### [Exercise instructions]
Extract from the entries below, exactly as given, only the lines from the line containing "Luxembourg (267, 2435)" to the line containing "Sydney (27, 2374)", both lines included.

------ Dataset records ------

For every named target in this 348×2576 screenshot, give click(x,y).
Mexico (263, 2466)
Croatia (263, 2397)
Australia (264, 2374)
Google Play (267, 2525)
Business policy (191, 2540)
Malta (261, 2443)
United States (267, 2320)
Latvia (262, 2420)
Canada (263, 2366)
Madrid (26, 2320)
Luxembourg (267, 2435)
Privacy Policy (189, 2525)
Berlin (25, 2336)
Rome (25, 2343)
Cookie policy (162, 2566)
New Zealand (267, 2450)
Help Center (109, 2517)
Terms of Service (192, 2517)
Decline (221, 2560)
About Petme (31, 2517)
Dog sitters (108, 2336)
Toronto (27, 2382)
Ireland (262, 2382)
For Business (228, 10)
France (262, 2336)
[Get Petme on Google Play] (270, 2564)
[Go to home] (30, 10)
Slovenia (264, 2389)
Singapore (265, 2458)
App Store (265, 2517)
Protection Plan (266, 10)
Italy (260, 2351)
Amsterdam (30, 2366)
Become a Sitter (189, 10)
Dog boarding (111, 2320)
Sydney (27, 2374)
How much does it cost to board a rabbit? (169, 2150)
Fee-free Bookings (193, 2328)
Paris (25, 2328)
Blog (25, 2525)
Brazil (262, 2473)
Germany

------

### [Answer to the exercise]
Luxembourg (267, 2435)
Privacy Policy (189, 2525)
Berlin (25, 2336)
Rome (25, 2343)
Cookie policy (162, 2566)
New Zealand (267, 2450)
Help Center (109, 2517)
Terms of Service (192, 2517)
Decline (221, 2560)
About Petme (31, 2517)
Dog sitters (108, 2336)
Toronto (27, 2382)
Ireland (262, 2382)
For Business (228, 10)
France (262, 2336)
[Get Petme on Google Play] (270, 2564)
[Go to home] (30, 10)
Slovenia (264, 2389)
Singapore (265, 2458)
App Store (265, 2517)
Protection Plan (266, 10)
Italy (260, 2351)
Amsterdam (30, 2366)
Become a Sitter (189, 10)
Dog boarding (111, 2320)
Sydney (27, 2374)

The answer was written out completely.